Muitas questões também surgem quanto ao impacto do crédito sobre a recuperação. Crises econômicas geralmente são acompanhadas por aperto no mercado de crédito e elevação dos spreads por conta do risco de inadimplência. Entretanto, considerando os diferentes programas do governo, os spreads têm se mantido comportados e a concessão de crédito à pessoa jurídica cresceu 15,5% no acumulado até maio em relação ao ano passado.

Grande parcela desse crescimento tem sido para capital de giro, mas nossa equipe avalia que esse volume deve fazer com que as empresas saiam menos machucadas da crise, podendo ter impacto positivo sobre o emprego.

Além disso, a significativa queda da taxa de juros contribuirá para o crescimento do crédito, afirmam nossos especialistas, tanto para a pessoa jurídica quanto para pessoa física (com destaque para o financiamento imobiliário), contribuindo para a retomada da economia.

Outro ponto que merece atenção trata da discussão sobre os efeitos do término do pagamento do auxílio emergencial. O pagamento do benefício conseguiu compensar em grande medida a perda de massa de salários resultante da queda da ocupação, impedindo uma desaceleração ainda maior da economia no segundo trimestre e permitindo possivelmente uma retomada um pouco mais forte no terceiro, já que o governo estendeu por mais dois meses o benefício.

Assim, no final do ano deverá haver impacto negativo do término do programa, o que pode levar a uma perda do ímpeto da trajetória de recuperação. Contudo, embora os economistas do Safra ainda acreditem que o quarto trimestre deverá sentir os efeitos da retirada do auxílio emergencial, os esforços do governo para redesenhar o conjunto de benefícios sociais e manter, em parte, algum tipo de programa de transferência de renda que vai além do existente antes da pandemia, devem fazer com que esse efeito negativo sobre o crescimento seja menor que o esperado.

Principais incertezas

Nesse contexto, com mais dúvidas que certezas, a tarefa de projetar crescimento econômico torna-se ainda mais difícil. Nosso time de Macroeconomia avalia que a tentativa de traçar as combinações de cenários mais prováveis de crescimento à luz das informações disponíveis, sem esquecer do tamanho da incerteza, é bastante interessante para compreender os requisitos para uma determinada trajetória de crescimento.

Ainda restam três grandes dúvidas importantes para escolher um desfecho para as questões apontadas anteriormente. A primeira, e menor delas, é qual o tamanho do tombo da economia brasileira no segundo trimestre de 2020. Os agentes do mercado têm estimado queda de cerca de 10,0% contra o trimestre anterior. A equipe do Safra está um pouco mais otimista do que a média e projeta queda de 9,4%.

_O QUE SE PEDE_:
A: Segundo o texto sobre a recuperação da economia, qual queda no segundo trimestre de 2020 a equipe do Safra projeta?
B: Continue o texto sobre a recuperação da economia a partir da última frase apresentada.

_ITENS FORNECIDOS_:

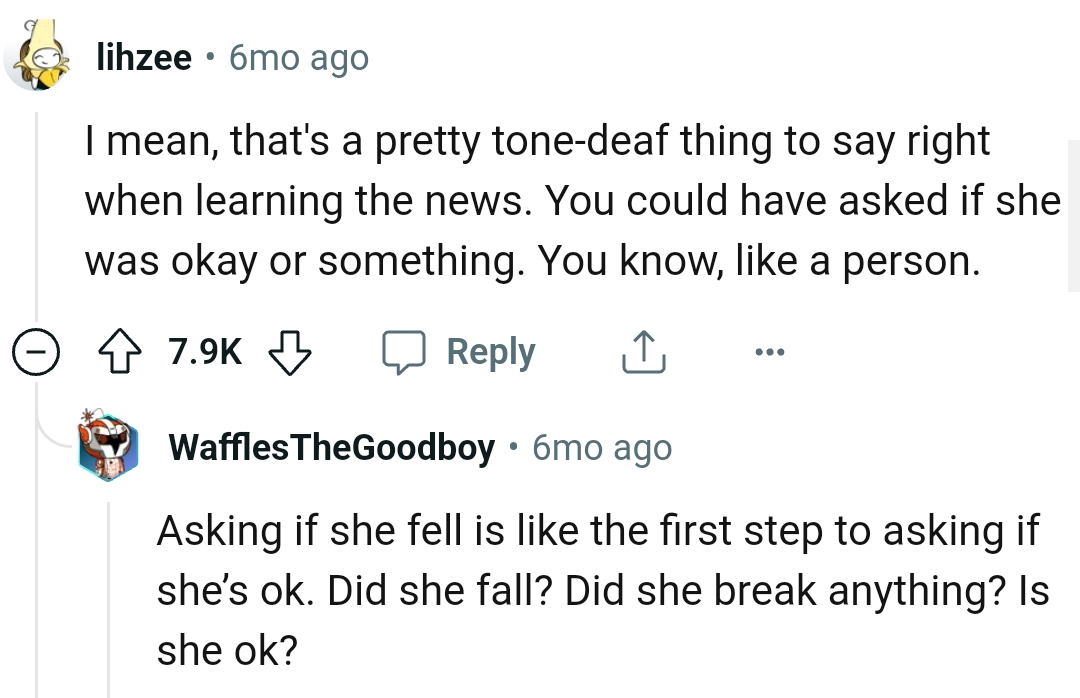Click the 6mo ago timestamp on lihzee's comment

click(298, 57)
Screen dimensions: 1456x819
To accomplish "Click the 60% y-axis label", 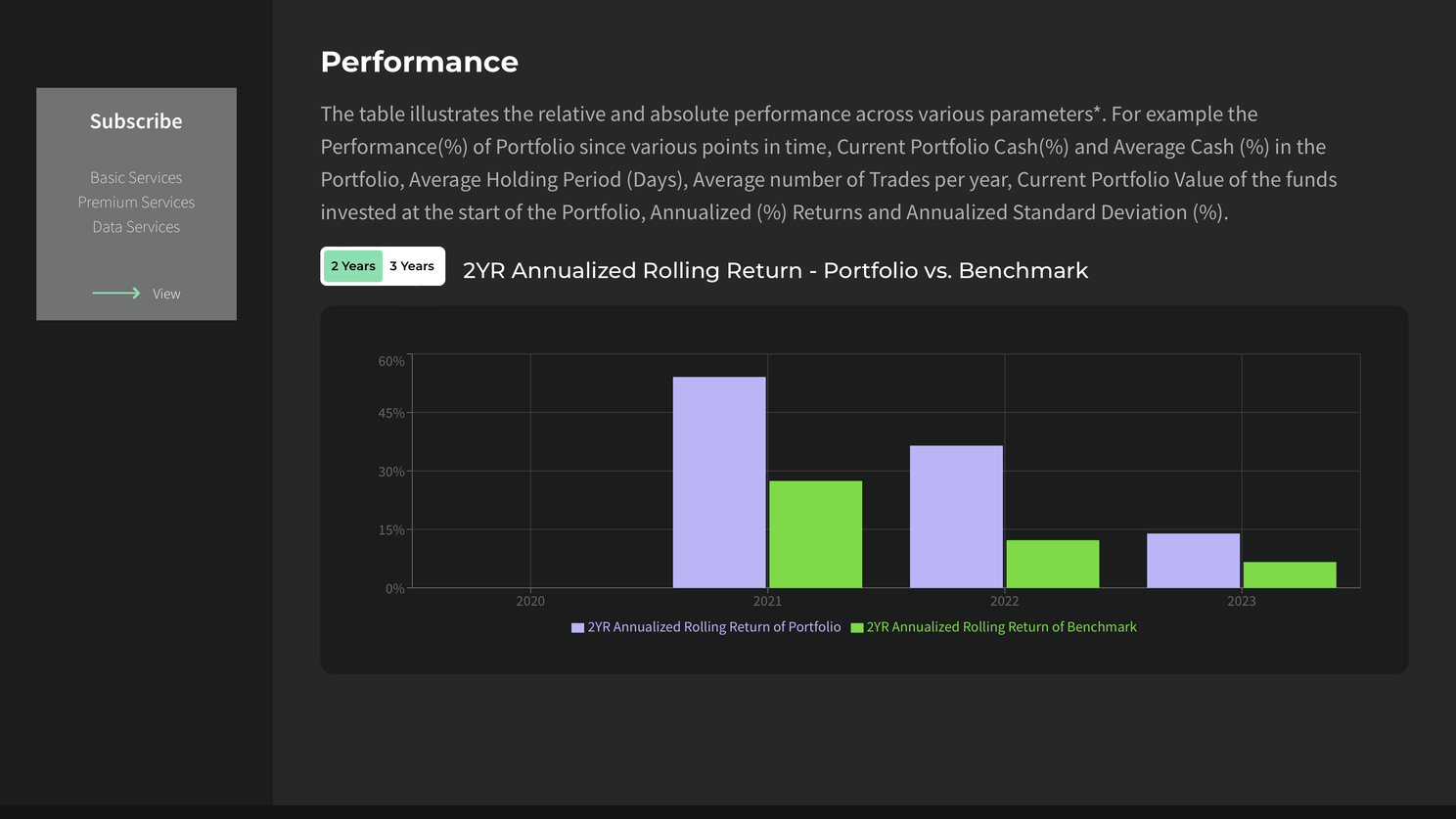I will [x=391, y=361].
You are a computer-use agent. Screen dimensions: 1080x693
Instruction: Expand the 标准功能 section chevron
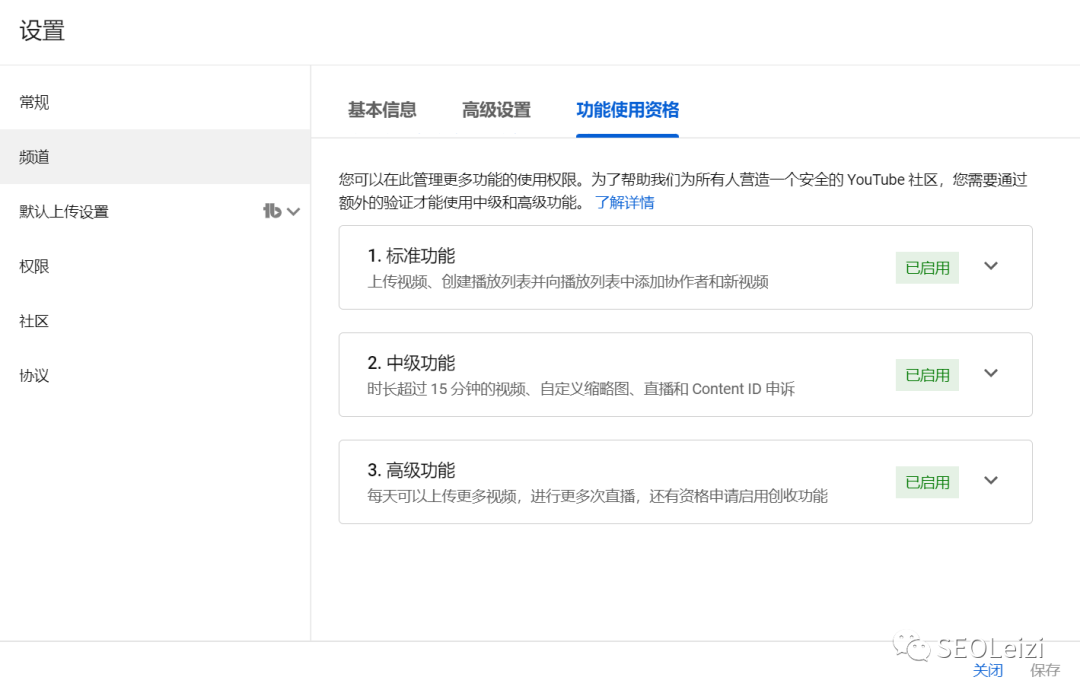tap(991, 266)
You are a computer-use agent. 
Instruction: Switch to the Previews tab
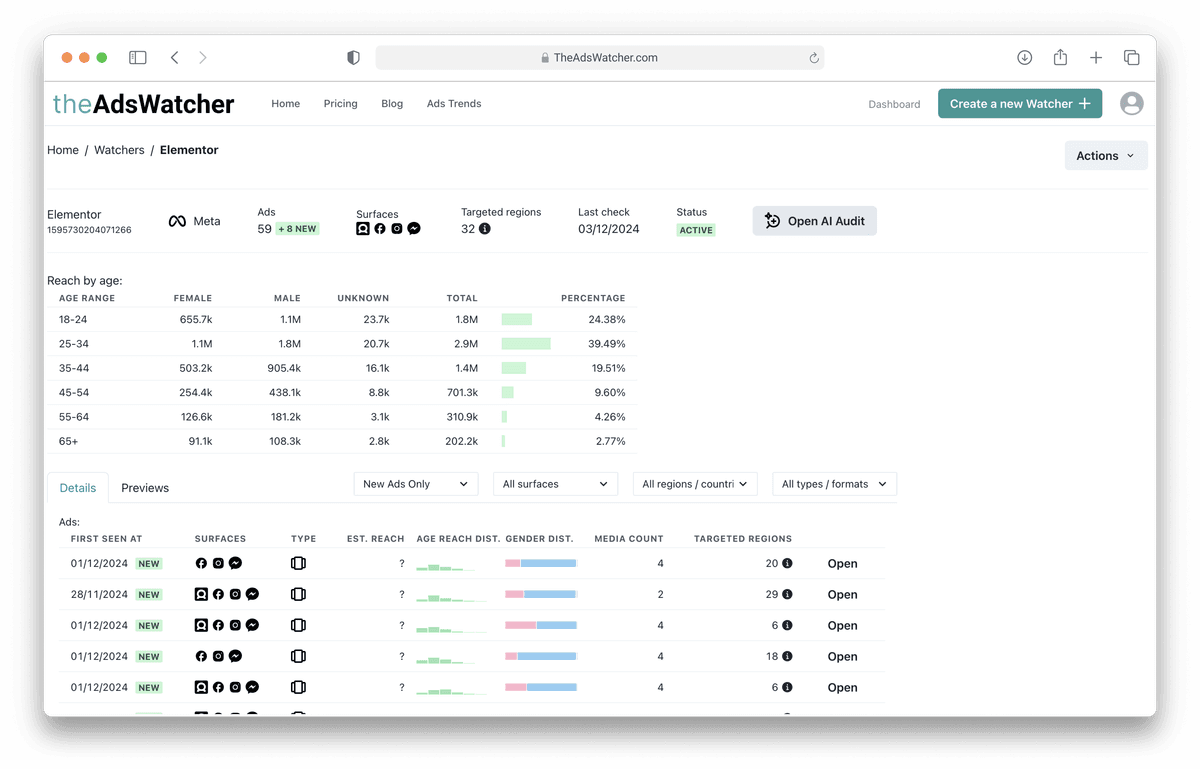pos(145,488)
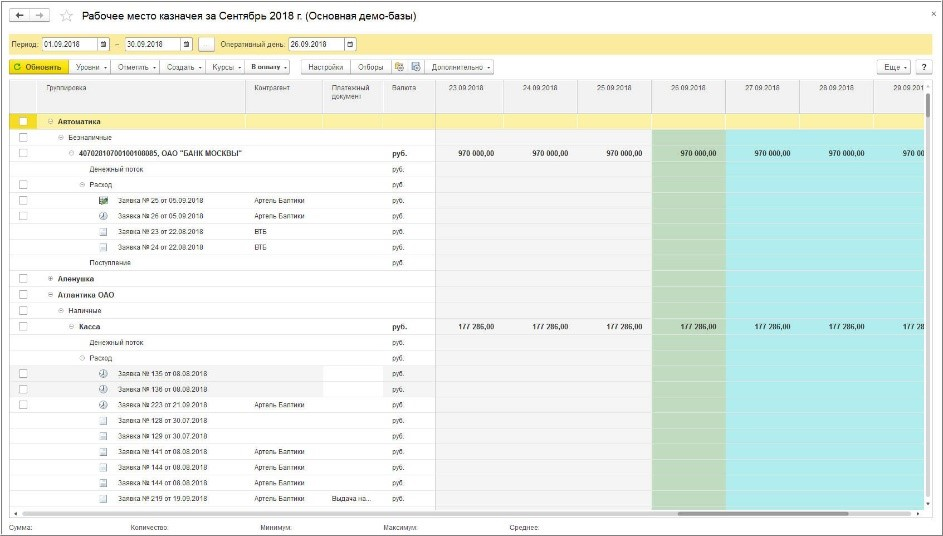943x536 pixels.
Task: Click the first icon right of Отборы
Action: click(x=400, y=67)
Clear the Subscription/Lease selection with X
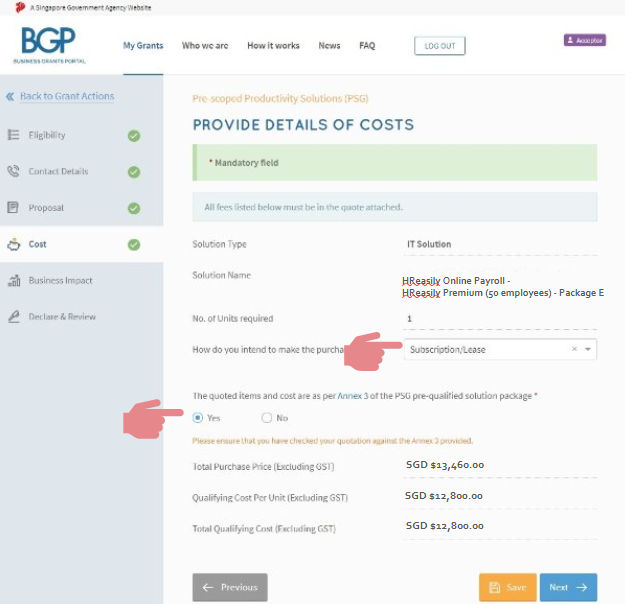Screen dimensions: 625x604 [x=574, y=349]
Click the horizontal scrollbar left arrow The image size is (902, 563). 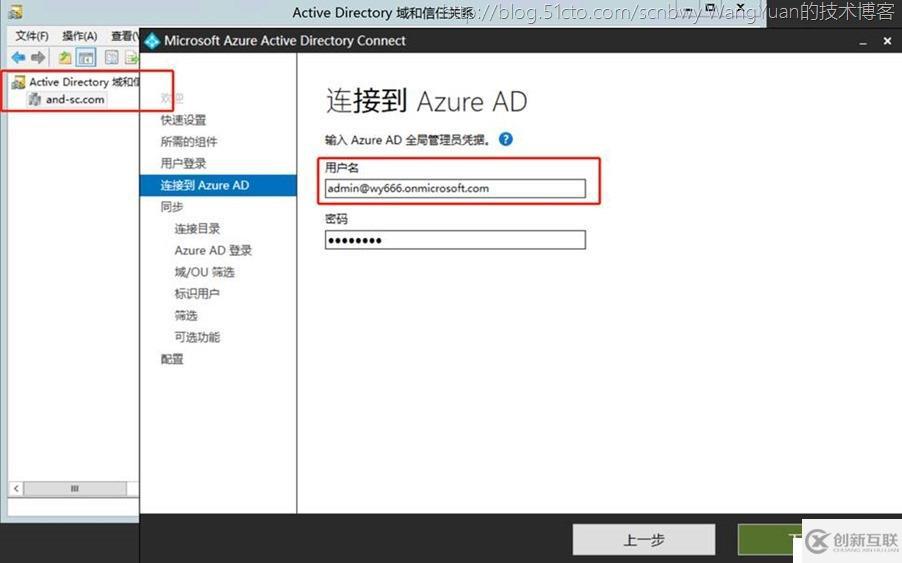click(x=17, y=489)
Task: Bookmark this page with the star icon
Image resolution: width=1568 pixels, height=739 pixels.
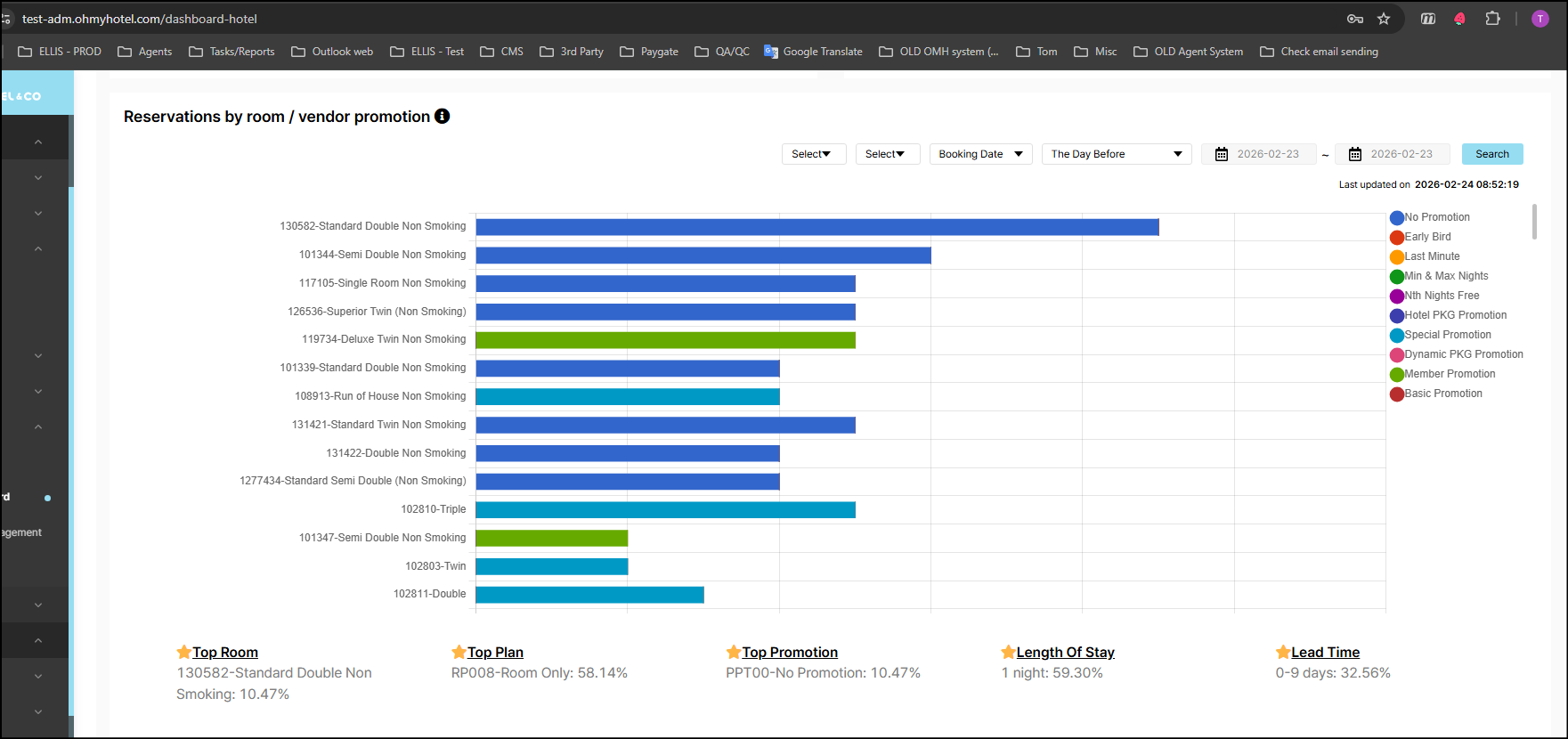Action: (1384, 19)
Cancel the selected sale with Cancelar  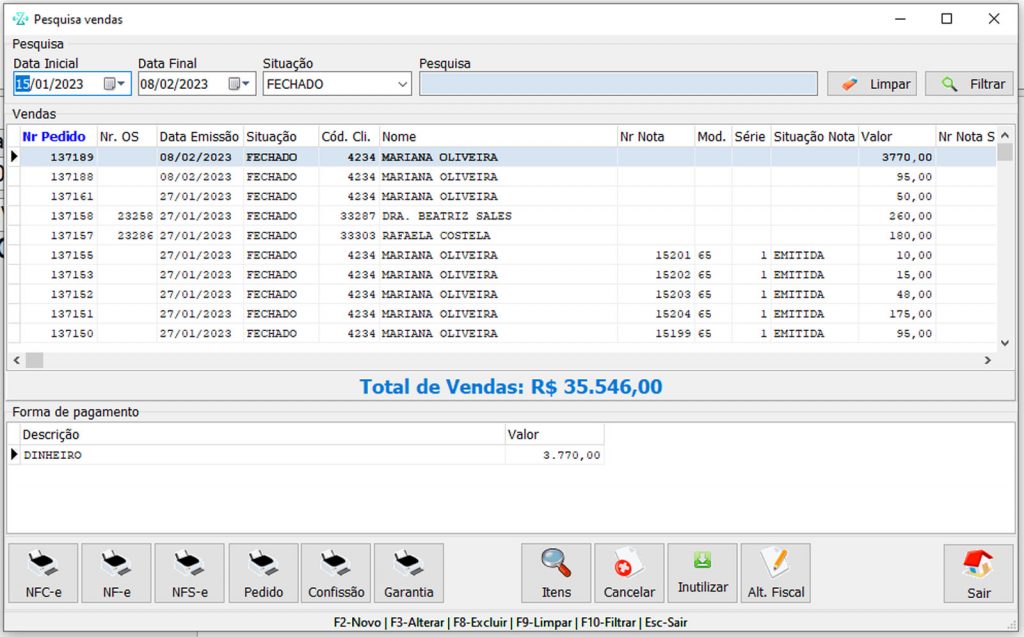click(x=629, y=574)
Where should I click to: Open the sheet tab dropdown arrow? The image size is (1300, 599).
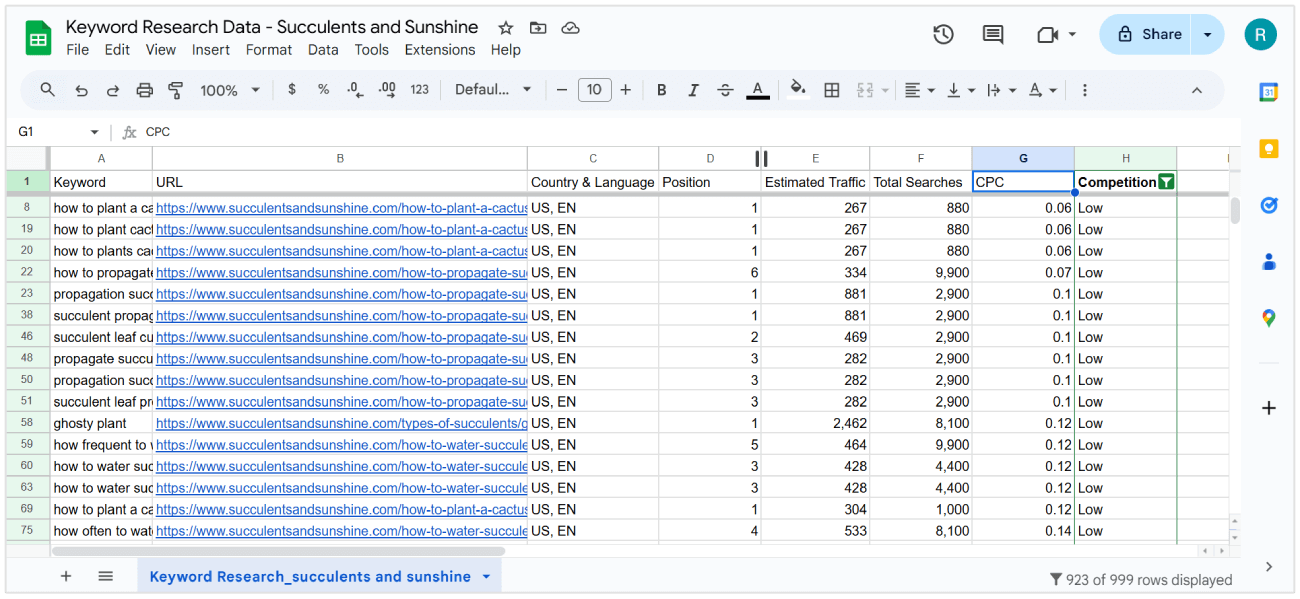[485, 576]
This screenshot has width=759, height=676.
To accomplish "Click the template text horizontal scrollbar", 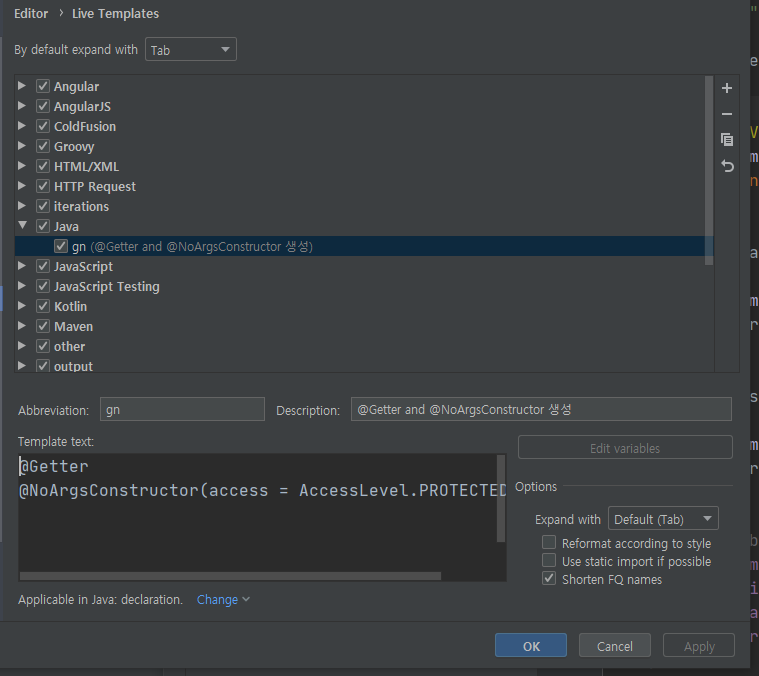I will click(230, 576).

_RESPOSTAS EM ORDEM_:
A: Uma queda de 9,4% em relação ao trimestre anterior.

B:
Após tentar estimar a queda inicial do PIB devido à crise da Covid-19, o segundo desafio é mensurar a velocidade de recuperação imediata, com a flexibilização gradual das medidas de isolamento social, assim como o momento subsequente, em que a eficácia das políticas públicas na preservação de empresas e empregos faz-se mais importante.

Nosso time entende que os dados recentes têm trazido surpresas positivas em relação à velocidade de recuperação. Entretanto, não se deve esquecer que, a despeito da aparente melhora nas curvas de mortes e contágio, o estágio e duração da pandemia nas diferentes regiões do país seguem incerto. A estimativa de nossos especialistas é que o crescimento mais provável ficará entre 4% e 6% no terceiro trimestre, a depender majoritariamente, mas não exclusivamente, do desenvolvimento da pandemia no país.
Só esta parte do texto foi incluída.